EUCLIDS’ genetic analysis aiming to identify genes underlying vaccine response and focusing on persistence of antibodies is likely to have important implications for understanding why some children fail to be protected by vaccines and why others only have short term protection. The RNA expression analysis of response to novel vaccines has shown that the type and nature of vaccine administered results in many different patterns of gene expression. This data may help to guide our understanding of the nature of the inflammatory response required for long term protection by vaccines. Vaccines containing constituents such as outer membrane vesicles may elicit very different responses from purified proteins or polysaccharides and the RNA expression data generated will be of value in understanding the complexity of host response to vaccines.
EUCLIDS has undertaken a multi level analysis which has linked genetic and transcriptomics to understand childhood infection. The large RNA sequencing experiment which has generated RNA sequence data on over 1,000 patients is only just beginning to be fully analysed. Our initial analysis has confirmed that bacterial infections can be accurately distinguished from viral infection raising the possibility that small gene signatures (as small as two genes as described by EUCLIDS) can accurately distinguish bacterial from viral infection. Preliminary data suggests that each pathogen may elicit its own unique signature and thus the RNA transcriptomics may be an important means of diagnosing bacterial infection. The development of diagnostic tests based on host transcriptomics is an exciting area and the importance of this approach is highlighted by our finding that a high proportion of all patients admitted to hospitals remain undiagnosed with conventional microbiological investigations. Identification of the host response rather than the pathogen offers a new approach to diagnosis and is likely to be developed as a diagnostic method in future years.
Initial interrogation of the host transcriptomic response is providing new understandings of the complex biology underlying different disease presentations. The RNA transcriptomic data will be available to scientists worldwide for further interrogation of the biology of infectious diseases.
During the course of EUCLIDS novel monoclonal antibodies have been developed to Factor H and the five Factor H related proteins. The complexity of the region and the high genetic similarity between Factor H related proteins has previously made accurate measurement of these proteins difficult. In view of their importance not only in infectious diseases but also in inflammatory diseases the reagents developed through EUCLIDS provide researchers worldwide with powerful new tools for studying the role of the Factor H region in regulating the inflammatory response.
EUCLIDS has generated multi level data ranging from DNA, RNA, micro RNA, protein and clinical laboratory data on many thousands of children. The Complexity of this data has required a novel bioinformatics, mathematical and statistical approach to understand how gene variants interact to regulate the biology of infectious and inflammatory diseases. The EUCLIDS consortium has developed novel analytical approaches and a community of computational biologists who will continue to work to fully analyse and interpret a huge amount of data that has been generated through the study.
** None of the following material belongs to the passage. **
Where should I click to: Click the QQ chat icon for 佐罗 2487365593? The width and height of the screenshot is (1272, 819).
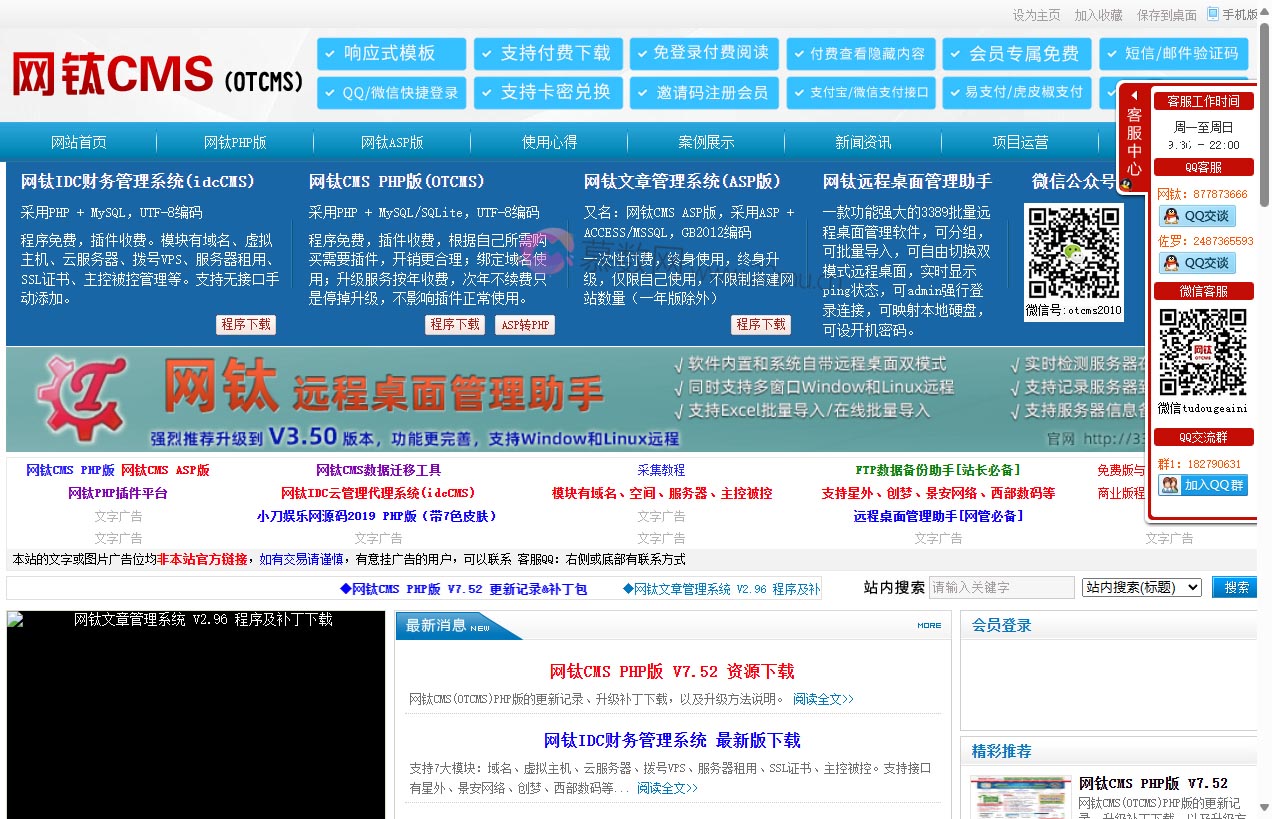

- Training and capacity building

During the course of the EUCLIDS project a large number of young clinicians, scientists, nurses and laboratory workers have been recruited to the project and trained. Many have achieved MSc or PhD and others have developed into promising scientists working in the field of paediatric infection. The study has thus had huge benefit to the development of European science and has contributed to strengthening the research base, expertise and capacity for paediatric research in Europe and West Africa.
EUCLIDS has provided an example of how successful, collaborative research across multiple European countries can contribute to solving important scientific problems. None of the individual partners or countries who contributed to EUCLIDS could have had access to sufficient numbers of patients with life threatening infections nor had the scientific capacity and expertise to conduct a study of this nature. It was only by pooling the patient resources of over 139 hospitals across Europe, the scientific expertise of different research groups and countries that a project of this complexity and nature could have been successfully concluded. Partnerships developed through EUCLIDS are likely to continue with collaborative research for many years to come. EUCLIDS provided the basis for the award of a major Horizon 2020 programme grant (PERFORM) to investigate the use of RNA expression and protein expression for diagnosis of bacterial infection. This programme, which aims to improve the management of febrile children across Europe, has developed out of the successful EUCLIDS collaboration.

- Benefits to the worldwide scientific community

The vast amount of clinical, genetic and transcriptomic data developed during the course of EUCLIDS and currently being analysed will be made Open Access and available to the international scientific community from the time of publication. Large scale data sets including exome sequence, genome wide SNP analysis and RNA sequencing data sets will provide a resource to science and the industry worldwide to explore the biology of life threatening infection. The transcriptomic studies and genetic studies of vaccine responses are likely to be used for further exploration of the processes underlying persistence of protective responses following vaccines.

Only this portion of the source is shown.